Effective January 1, 2024, providers and suppliers should no longer include consultation information (codes G1000-G1024, modifiers MA-MH, modifier QQ) on Medicare fee-for-service claims. CMS plans to terminate these codes and modifiers after December 31, 2024. Claims for advanced diagnostic imaging services containing AUC G codes and modifiers should be processed as usual through CY 2024. For claims with dates of service on or after January 1, 2025, contractors are to remove all national and local edits related to the AUC program.

Effective date: January 1, 2024

Implementation date: January 3, 2025

 

Updating Chapter 3, Sections 200.5 - 200.8, Limitation on Recoupment; Medicare Overpayments Manual

On February 15, CMS published Medicare Financial Management Transmittal 12509 to update sections 200.5 – 200.8 of the Medicare Financial Management Manual. The transmittal discusses various provisions regarding limitations on recoupment for overpayments. 

CMS published MLN Matters 11808 to accompany the transmittal.

Effective date: July 1, 2024 - HIGLAS SYSTEM CHANGES

Implementation date: July 1, 2024 - Same as the effective date

 

Documentation Requirements for Refillable Durable Medical Equipment, Prosthetics, Orthotics, and Supplies (DMEPOS)

On February 15, CMS published Medicare Program Integrity Transmittal 12512, which rescinds and replaces Medicare Program Integrity Transmittal 12468, dated January 18, to add BR 13480.5. CMS clarified that while the transmittal reiterates the regulatory framework for refillable DMEPOS, it does not mandate review of any particular policy or items.

The original transmittal was issued to implement documentation requirements for refillable DMEPOS in the 2024 Home Health Prospective Payment System final rule.

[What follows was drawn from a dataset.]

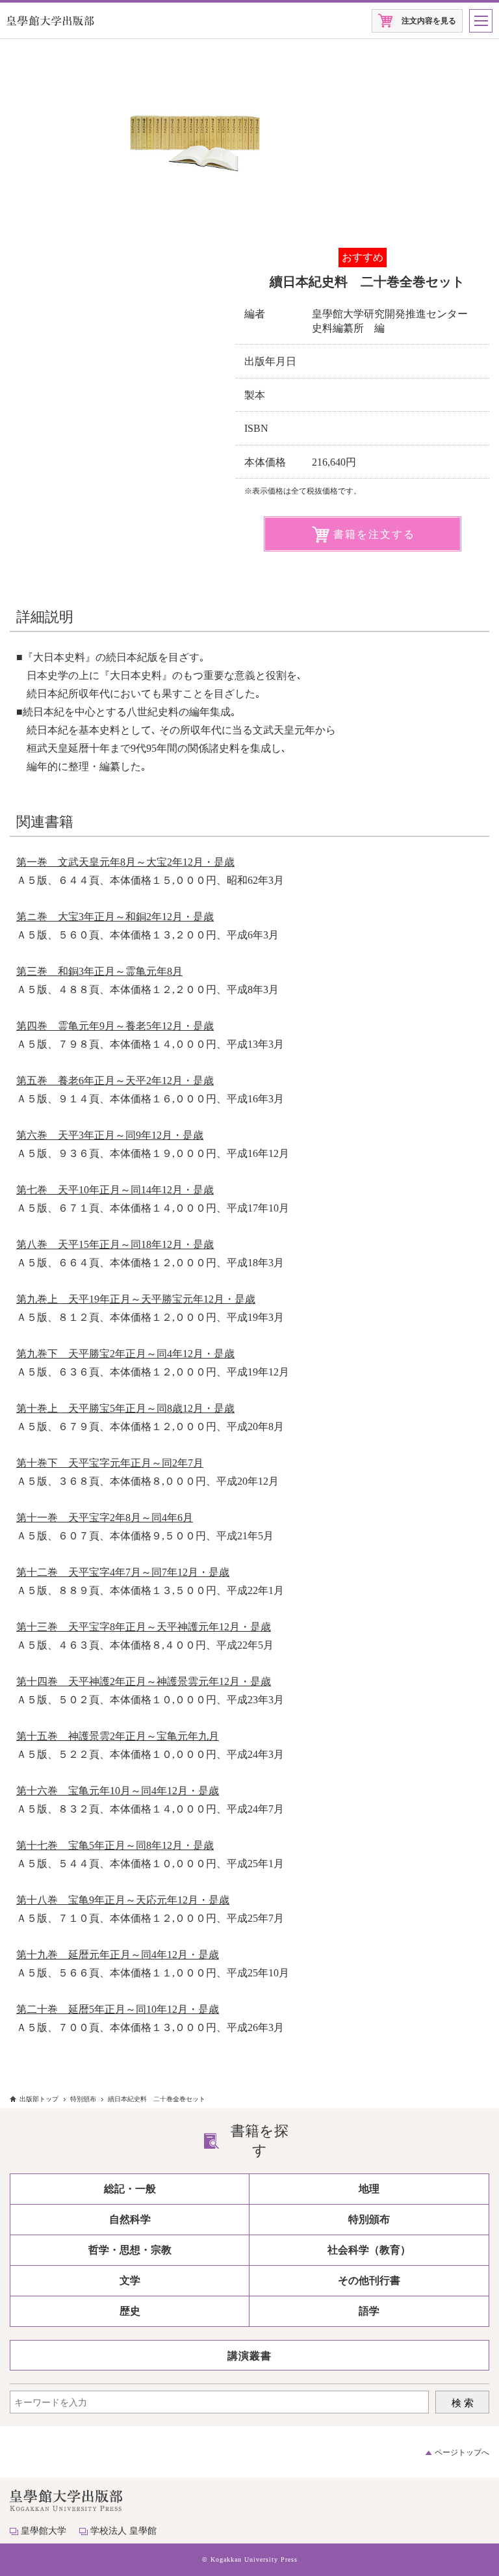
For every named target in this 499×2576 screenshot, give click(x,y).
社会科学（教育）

Effective date: January 1, 2024

Implementation date: February 19, 2024

 

Manual Updates to Chapters 1 and 17 of the Medicare Claims Processing Manual to Reflect Policies Finalized in the Calendar Year (CY) 2024 Physician Fee Schedule Final Rule

On February 15, CMS published Medicare Claims Processing Transmittal 12511 regarding revisions to Chapters 1 and 17 of the Medicare Claims Processing Manual that reflect policy changes in the CY 2024 Physician Fee Schedule final rule. Revisions include a new section on payment rules for rebatable drugs, updated reporting requirements for modifiers JW and JZ, and more.

Effective date: January 1, 2024

Implementation date: March 18, 2024

 

Medicare Preventive Services Educational Tool Updates

On February 15, CMS updated the Medicare Preventive Services MLN Educational Tool to revise information pertaining to annual wellness visits, colorectal cancer screenings, diabetes screening and self-management, flu shots, medical nutrition therapy, and more.

 

Report to Congress on the Reported Impact of Discarded-Drug Refunds on Biosimilar Biological Products

On February 16, the OIG published a Report to Congress regarding the impact of discarded-drug refunds on the licensure, market entry, market retention, or marketing of biosimilar biological products. The OIG conducted this audit only a few months after CMS began requiring manufacturers to provide discarded-drug refunds, so the report is solely based on consultations with CMS, the Food and Drug Administration, selected biosimilar drug manufacturers, and a relevant trade association.

The OIG concluded that the refunds have no known or expected impacts on the aforementioned factors for biosimilar biological products.